- _TASK GOAL_
Look through the listing below and report the lines that have the word "dropdown" in them.

[TASK DATA — start]

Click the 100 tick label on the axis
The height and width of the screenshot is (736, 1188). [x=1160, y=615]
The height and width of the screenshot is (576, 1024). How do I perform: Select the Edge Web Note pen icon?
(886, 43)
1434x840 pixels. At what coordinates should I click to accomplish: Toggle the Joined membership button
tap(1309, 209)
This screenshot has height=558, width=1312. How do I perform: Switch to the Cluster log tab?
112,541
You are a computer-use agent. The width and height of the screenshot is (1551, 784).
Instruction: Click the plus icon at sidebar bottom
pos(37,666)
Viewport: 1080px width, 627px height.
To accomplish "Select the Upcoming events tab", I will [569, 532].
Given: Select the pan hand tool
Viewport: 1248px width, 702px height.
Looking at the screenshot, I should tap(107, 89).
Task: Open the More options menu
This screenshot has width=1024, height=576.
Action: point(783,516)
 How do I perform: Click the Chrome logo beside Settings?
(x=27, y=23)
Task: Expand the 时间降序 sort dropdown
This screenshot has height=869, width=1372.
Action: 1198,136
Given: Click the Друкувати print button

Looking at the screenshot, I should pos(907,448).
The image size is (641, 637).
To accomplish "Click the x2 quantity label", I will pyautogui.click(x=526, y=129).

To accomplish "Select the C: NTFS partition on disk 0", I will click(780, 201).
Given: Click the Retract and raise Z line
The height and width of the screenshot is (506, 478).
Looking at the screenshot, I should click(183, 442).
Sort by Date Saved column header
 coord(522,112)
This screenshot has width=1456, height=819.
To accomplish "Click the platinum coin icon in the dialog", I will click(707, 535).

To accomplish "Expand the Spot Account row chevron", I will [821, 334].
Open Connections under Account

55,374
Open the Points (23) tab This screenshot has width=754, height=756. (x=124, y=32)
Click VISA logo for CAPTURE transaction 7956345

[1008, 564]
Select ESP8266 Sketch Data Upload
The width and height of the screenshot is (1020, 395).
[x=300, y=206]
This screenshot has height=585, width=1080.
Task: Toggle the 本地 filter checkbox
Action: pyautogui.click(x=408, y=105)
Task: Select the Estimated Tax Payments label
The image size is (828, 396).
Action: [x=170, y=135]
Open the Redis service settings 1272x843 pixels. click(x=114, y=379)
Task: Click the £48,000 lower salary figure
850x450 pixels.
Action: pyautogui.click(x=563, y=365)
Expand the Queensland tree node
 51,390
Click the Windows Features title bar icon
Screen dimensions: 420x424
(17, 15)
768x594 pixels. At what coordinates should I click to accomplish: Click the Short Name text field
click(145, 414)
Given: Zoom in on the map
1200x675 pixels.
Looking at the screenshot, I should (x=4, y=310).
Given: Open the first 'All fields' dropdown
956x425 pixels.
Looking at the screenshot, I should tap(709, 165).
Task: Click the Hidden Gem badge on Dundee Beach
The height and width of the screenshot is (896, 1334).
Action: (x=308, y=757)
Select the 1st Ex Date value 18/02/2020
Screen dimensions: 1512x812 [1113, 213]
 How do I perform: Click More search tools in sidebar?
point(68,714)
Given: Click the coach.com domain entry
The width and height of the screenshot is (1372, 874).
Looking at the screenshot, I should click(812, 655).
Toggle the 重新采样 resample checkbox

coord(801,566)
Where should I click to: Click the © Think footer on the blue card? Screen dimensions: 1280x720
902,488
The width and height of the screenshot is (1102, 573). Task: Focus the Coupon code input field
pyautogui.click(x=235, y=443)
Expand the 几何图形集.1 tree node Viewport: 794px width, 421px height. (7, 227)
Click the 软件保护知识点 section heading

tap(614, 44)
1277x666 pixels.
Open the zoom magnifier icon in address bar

[TASK DATA — finish]

- _RESPONSE BELOW_
Task: Expand the 时间降序 sort dropdown
Given: Open the first 'All fields' dropdown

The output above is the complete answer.